Planning for Study Abroad

Eligibility Requirements

Students should be academically prepared to make the most of their classes and experiences abroad. This may include overall academic achievement at Washington University, preparation in the major field, proficiency in a foreign language, as well as courses relevant to the geographic area or subjects to be studied abroad.

Major/Minor Requirements

Students studying abroad for a semester or year must study on a program approved for their major, minor, or area of significant academic concentration, as studying abroad should complement a student’s degree program with an emphasis on advanced work within those areas.

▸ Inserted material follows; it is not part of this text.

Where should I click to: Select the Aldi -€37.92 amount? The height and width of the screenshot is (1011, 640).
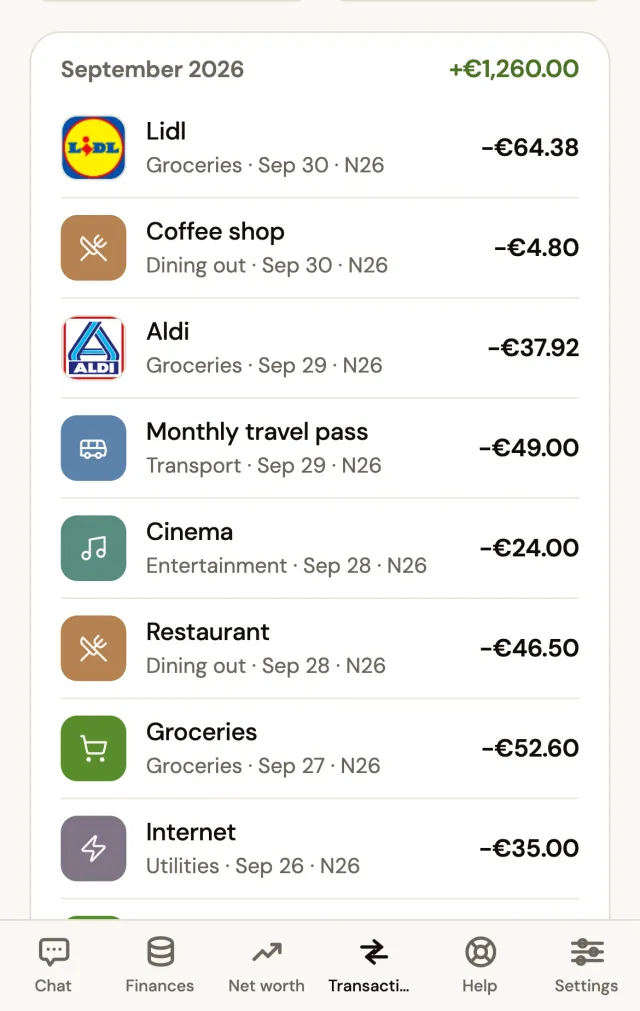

To ensure that students have adequate preparation in the field they propose to study abroad, a student must have a solid academic foundation as demonstrated by coursework. Some departments require the completion of specific courses or a certain number of upper-level courses in their department before studying abroad.

Active Enrollment

Students must be actively enrolled at Washington University the semester prior to studying abroad. This will help students be better prepared for the academic and personal transition studying abroad requires.

GPA Requirement

At the time of application, students are expected to have a minimum cumulative GPA of a 3.0, and the most recent semester GPA must be a minimum of a 2.75. If either is below the requirement, students may submit a GPA petition to be reviewed in order for the application to move forward. A successful petition does not ensure program admission. It is important to note that some programs may have higher GPA requirements overall or within the major.

Language Requirements

Many study abroad programs require that students have a background in foreign language prior to the start of their program and may have very specific prerequisites courses that a student must complete to be eligible. Whether the prerequisite coursework is designed to provide students with fundamental skills and a basis for more advanced learning or advanced proficiency that will allow them to take coursework taught in the target language, students must complete all prerequisite coursework prior to the start of the program. It is often permissible to take the final required course in the semester immediately prior to study abroad.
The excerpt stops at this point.